Hiya! I'm following a gamedev degree in university. It's been a major challenge doing it from Linux, as everything is Windows stuff (.sln Visual Studio projects, DirectX API, excel graphs...). However I've gotten by by making my own tools and dipping into WINE when it gets too difficult. I'm replacing my laptop due to hardware faults (never buying from ASUS again) and my Framework 16 preorder should arrive in a month or two.
I'm considering trying out NixOS. I currently have Arch on the laptop because it makes it easy to get recent versions of libraries and compilers. However, I've had lots of issues due to inconsistent setup (SDDM theme randomly disappears, KDE apps have black text on dark background, video encoding does not work) and I figured having a declarative config might allow me to set things up better and more consistently. I do have a few worries though, given this is new to me:
- Installing proprietary software. For certain courses I unfortunately have to use software like Unreal Engine, Maya, Houdini, Unity, P4V, and a few others. I read NixOS has difficulty with running random binaries. I also could not find an UE5 package in nixpkgs, which Arch does have.
- Building binaries. I know nixos does some weird stuff with libraries and binaries. I need to be able to do normal stuff with binaries, and perhaps package and distribute them. It'd be really nice to be able to try out different compilers for my CMake/C++ projects also. Can NixOS do that easily?

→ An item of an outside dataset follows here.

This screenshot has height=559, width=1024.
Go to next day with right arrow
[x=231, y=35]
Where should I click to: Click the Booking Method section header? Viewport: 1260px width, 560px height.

- VMs. I will be doing dGPU passthrough for testing assignments before handin. I assume this is no problem but it requires some weird stuff so I want to be sure before diving in!
Am I better off just setting up a brittle Arch install again, or is NixOS worth the plunge?
I went from Arch to NixOS and I've been loving it. I also had all the time on the world to dive in with several machines to fall back to.
There are a lot of layers to wade through especially when you need a specific tool like your UE5 case. As others are saying, there are ways to make everything work, nix or non-nix, it's just more to work through after getting the bases covered.
Anecdotally, I had little trouble getting set up on my MSI laptop with an RTX2070, Primus and all. That was after learning the ropes on a Ryzen IdeaPad.
Rambling aside, I would definitely make sure to start in a non-mission-critical way, but do jump right in if you're comfortable. Maybe if you can stomach the Asus a bit longer, or get the Framework set up and play around with the Asus. And ask plenty of questions! I know I'm not alone in jumping in on nix questions any way I can :)
This could be a case for a more stable distro as base and distrobox for your development environment (in Arch, Bazzite, or Tumbleweed).
- Jetbrains toolbox is proprietary and I can still run it. You do have to explicitly state that you want proprietary software. You can even run random binaries if you setup nix-ld.
- The preferred way to do this is by creating a shell.nix for each of your projects with the dependencies defined within.
- Not sure about passthroughs, but qemu worked fine for me.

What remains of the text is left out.